**PASSAGE FOR REVIEW**.
Tuesday, December 15, 2009
They Are like THAT because We Are like THIS
When I’m in a bad mood (often a result of some jerk whistling at me or frustration in general with my Paraguayan colleagues for seemingly being unable to get work done without me), I tend to become bitter. I rant, I rave, I curse the Paraguayan people (all in my head of course). As I grow ever more delirious every step that I take in the blazing Paraguayan sun, I’m seething on the inside as well. I fume about Paraguayans lack of education, their dumb questions, their poor manners, their misconceptions of the U.S., their poverty, everything I can think of at the moment. I look down upon them all the while feeling superior because of my university education, my knowledge of computers, my proficiency in several languages, my productivity, my class.
And then this morning I read a parable by Vietnamese monk Thich Nhat Hanh. He tells the story of a 14-year-old prostitute in Manila.

**GIVEN DATA**.

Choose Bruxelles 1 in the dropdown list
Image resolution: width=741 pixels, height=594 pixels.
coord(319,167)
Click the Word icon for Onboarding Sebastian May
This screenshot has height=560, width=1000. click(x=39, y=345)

**CHECK YOUR UNDERSTANDING**.
1) List every thing the writer says they fume about in Paraguayans, as given in the blog post on bad moods in Paraguay.
2) Using the blog post on bad moods in Paraguay, decide whether each statement agrees with it. Answer yes or no, and quote the words that settle it.
(a) The writer curses the Paraguayan people out loud.
(b) The parable tells of a 14-year-old prostitute in Manila.
(c) The writer read the parable in the evening.
3) Answer these questions from the blog post on bad moods in Paraguay.
(a) On what date was the post written?
(b) Who wrote the parable the writer read?
(c) What two things does the writer say often cause the bad mood?

**RESPONSES IN ORDER**.
1)
- Lack of education
- Dumb questions
- Poor manners
- Misconceptions of the U.S.
- Poverty

2)
(a) No: "all in my head of course"
(b) Yes: "He tells the story of a 14-year-old prostitute in Manila."
(c) No: "And then this morning I read a parable"

3)
(a) Tuesday, December 15, 2009
(b) The Vietnamese monk Thich Nhat Hanh
(c) Some jerk whistling at the writer, or frustration in general with the writer's Paraguayan colleagues for seemingly being unable to get work done without the writer